A Glass Box of Emotion

So it’s a Sunday, I’m just about sobered up/rehydrated/caught up on sleep from the last few days and I think Jenna Jameson’s contribution to philosophy may be slightly under appreciated. Probably.

I’ve not written anything for a little while and that’s not very good. There are a number of reasons for this. For not having written that is, it not being very good is just an objective assessment against the goal, which is to write stuff. That tangent actually illustrates one of the first points, I get distracted very easily. 

I’ll often have half a dozen different thoughts or ideas running rampant inside my head. Ask me what I’m thinking some time, see how absurd the rabbit hole goes. These are often fleeting and trivial, something I’ve read or watched piquing enough interest to warrant a second or third thought. Maybe funny, maybe sad but probably provocative in some way. Individually these thoughts don’t tend to be that significant, but recently I’ve realised that they give a pretty good indication of my mental state generally.

If there is any sort of coherence or pattern to these thoughts, recurring patterns or features, then the chances are that I’m facing a problem that I’m actually having to put some thought into. I don’t say this to suggest that I don’t have to think about problems often, more that I often don’t. I tend to process information pretty quickly and for better or worse reach a conclusion at near enough the same time. In the absence of new facts or information, I’m unlikely to change my mind.

◆ Activity 1: From the post about wandering thoughts, copy the passage starting at the words containing "So it’s a Sunday, I’m" and ending with "distracted very easily.".
◆ Activity 2: According to the post about wandering thoughts, how many different thoughts or ideas does the writer often have running around at once?
◆ Activity 3: Write the next part of the post about wandering thoughts, starting after its final sentence.
The records below this point come from a separate source.

◆ Dataset content:

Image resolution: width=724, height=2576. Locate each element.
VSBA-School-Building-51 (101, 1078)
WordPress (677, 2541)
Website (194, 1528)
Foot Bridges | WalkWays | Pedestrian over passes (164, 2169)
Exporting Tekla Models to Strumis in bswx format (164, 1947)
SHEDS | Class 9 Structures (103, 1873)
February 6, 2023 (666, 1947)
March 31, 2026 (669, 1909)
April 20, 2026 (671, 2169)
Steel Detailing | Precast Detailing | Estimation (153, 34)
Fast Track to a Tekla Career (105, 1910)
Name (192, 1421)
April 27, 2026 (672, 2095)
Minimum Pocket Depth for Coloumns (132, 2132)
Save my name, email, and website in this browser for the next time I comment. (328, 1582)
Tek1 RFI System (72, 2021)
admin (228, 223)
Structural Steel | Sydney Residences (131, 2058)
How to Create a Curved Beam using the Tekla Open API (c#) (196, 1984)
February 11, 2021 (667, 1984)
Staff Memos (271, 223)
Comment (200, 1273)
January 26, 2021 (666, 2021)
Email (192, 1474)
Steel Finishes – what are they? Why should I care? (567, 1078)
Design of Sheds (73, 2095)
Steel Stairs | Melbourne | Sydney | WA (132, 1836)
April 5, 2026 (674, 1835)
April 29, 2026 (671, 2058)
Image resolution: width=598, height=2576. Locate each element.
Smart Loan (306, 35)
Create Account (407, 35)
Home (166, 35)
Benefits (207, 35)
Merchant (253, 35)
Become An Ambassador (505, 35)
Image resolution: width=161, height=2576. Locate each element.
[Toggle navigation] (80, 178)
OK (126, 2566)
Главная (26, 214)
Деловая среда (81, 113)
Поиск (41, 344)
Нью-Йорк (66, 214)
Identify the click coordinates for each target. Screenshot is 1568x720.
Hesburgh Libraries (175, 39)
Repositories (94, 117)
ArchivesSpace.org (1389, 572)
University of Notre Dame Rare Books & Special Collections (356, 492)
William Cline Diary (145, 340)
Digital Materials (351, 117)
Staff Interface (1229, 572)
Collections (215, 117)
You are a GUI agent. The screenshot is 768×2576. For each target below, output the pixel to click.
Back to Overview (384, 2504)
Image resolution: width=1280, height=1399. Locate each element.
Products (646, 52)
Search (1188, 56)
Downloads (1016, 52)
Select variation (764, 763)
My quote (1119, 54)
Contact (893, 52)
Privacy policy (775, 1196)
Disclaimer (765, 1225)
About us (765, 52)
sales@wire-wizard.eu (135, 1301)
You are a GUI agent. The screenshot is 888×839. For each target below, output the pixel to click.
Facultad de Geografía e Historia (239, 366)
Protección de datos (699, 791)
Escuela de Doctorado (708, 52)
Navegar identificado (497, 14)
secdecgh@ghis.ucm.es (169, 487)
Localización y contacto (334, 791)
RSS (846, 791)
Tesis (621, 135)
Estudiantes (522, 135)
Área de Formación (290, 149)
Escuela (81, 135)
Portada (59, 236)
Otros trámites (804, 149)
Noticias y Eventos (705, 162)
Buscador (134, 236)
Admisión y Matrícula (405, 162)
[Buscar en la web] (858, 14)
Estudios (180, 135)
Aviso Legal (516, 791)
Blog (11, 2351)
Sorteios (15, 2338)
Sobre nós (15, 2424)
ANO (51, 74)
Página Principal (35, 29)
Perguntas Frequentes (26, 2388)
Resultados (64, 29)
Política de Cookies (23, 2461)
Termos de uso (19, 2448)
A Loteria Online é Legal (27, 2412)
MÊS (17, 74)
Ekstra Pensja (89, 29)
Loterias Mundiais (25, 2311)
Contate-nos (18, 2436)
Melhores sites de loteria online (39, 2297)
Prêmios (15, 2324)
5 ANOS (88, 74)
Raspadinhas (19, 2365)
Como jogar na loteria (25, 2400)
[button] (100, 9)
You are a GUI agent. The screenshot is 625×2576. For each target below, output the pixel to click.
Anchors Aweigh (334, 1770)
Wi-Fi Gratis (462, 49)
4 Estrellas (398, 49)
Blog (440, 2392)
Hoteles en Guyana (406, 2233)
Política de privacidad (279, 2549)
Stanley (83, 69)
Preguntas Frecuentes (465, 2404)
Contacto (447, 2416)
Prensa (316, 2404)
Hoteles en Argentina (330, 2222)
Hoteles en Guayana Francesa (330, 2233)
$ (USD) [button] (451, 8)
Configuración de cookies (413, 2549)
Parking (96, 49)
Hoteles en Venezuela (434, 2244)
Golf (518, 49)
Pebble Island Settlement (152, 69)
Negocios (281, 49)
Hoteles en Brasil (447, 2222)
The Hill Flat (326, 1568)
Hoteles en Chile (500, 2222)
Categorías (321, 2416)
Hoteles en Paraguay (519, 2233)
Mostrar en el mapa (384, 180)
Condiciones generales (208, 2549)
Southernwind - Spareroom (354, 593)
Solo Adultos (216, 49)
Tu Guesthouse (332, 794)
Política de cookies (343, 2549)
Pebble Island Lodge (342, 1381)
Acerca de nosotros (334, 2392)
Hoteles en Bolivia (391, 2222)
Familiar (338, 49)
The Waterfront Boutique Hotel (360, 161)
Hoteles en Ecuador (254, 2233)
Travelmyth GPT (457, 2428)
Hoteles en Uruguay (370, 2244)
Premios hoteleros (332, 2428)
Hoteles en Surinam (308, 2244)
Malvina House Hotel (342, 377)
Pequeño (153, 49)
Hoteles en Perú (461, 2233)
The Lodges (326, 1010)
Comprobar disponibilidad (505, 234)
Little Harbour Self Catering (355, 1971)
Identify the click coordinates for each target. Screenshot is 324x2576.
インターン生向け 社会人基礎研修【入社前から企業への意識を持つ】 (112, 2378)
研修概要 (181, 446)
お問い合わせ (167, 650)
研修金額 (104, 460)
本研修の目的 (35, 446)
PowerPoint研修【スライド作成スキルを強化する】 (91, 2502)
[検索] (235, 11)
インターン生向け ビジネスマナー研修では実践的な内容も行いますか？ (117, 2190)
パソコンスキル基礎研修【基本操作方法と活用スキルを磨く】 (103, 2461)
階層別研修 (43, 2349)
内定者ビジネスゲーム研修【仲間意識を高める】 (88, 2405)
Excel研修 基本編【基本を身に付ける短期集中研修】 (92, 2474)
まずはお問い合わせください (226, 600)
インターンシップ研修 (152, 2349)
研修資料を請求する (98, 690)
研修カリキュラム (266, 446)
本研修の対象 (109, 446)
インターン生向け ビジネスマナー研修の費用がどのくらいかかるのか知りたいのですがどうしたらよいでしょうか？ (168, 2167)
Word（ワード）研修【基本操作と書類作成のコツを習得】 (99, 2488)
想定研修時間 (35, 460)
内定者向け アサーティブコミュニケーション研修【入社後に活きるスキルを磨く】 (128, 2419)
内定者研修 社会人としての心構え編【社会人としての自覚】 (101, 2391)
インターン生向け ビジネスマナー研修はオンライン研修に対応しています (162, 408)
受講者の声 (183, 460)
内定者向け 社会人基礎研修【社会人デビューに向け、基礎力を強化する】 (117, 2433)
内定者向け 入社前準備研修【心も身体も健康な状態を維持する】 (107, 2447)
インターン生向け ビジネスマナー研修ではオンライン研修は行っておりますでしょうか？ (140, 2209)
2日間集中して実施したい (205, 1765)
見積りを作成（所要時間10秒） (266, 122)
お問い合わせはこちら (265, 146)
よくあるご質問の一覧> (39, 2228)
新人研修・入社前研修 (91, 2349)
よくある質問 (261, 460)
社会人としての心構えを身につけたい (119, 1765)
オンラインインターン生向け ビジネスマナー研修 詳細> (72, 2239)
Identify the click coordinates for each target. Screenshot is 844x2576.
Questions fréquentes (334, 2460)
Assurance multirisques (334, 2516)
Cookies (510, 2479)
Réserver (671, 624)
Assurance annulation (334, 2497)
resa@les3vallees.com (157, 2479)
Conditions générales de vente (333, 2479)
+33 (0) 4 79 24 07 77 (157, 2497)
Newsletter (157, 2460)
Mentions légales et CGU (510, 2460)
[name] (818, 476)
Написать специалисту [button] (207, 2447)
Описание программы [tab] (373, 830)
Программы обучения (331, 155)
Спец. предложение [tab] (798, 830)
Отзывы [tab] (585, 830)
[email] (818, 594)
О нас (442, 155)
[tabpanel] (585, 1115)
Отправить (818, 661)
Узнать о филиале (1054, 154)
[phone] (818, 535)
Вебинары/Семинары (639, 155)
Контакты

◆ Response area 1:
So it’s a Sunday, I’m just about sobered up/rehydrated/caught up on sleep from the last few days and I think Jenna Jameson’s contribution to philosophy may be slightly under appreciated. Probably.

I’ve not written anything for a little while and that’s not very good. There are a number of reasons for this. For not having written that is, it not being very good is just an objective assessment against the goal, which is to write stuff. That tangent actually illustrates one of the first points, I get distracted very easily.

◆ Response area 2: Half a dozen.

◆ Response area 3:
When I do have to think about a problem, I rarely come to the answer by thinking about the problem directly. I’ll think about things that are in the same generally ballpark, wander mental pathways that lead in similar directions and then hopefully stumble across the pathway that leads to the ‘right’ answer. Doesn’t always flow that smoothly, but when it does I tend to be pretty certain in my conclusion. Problem solving, the Alex Turner way, not recommended for anyone with sense.

The alternatives to thinking around a single subject are thinking about many disparate subjects or thinking about literally nothing at all. Not wanting to spark a gender debate, but most men I’ve suggested the latter to have accepted it with a knowing nod where any woman that’s actually cared about the answer has been baffled by the concept. 

I tend to think that my mind knows itself a lot better than I do. Assuming I haven’t actually had a psychotic break, this functionally means that sometimes I just leave it to do its own thing. By not pushing towards or focusing on any particular thing, it is free to take its time to settle on a subject of significance. Some of my best epiphany moments have arrived in this way.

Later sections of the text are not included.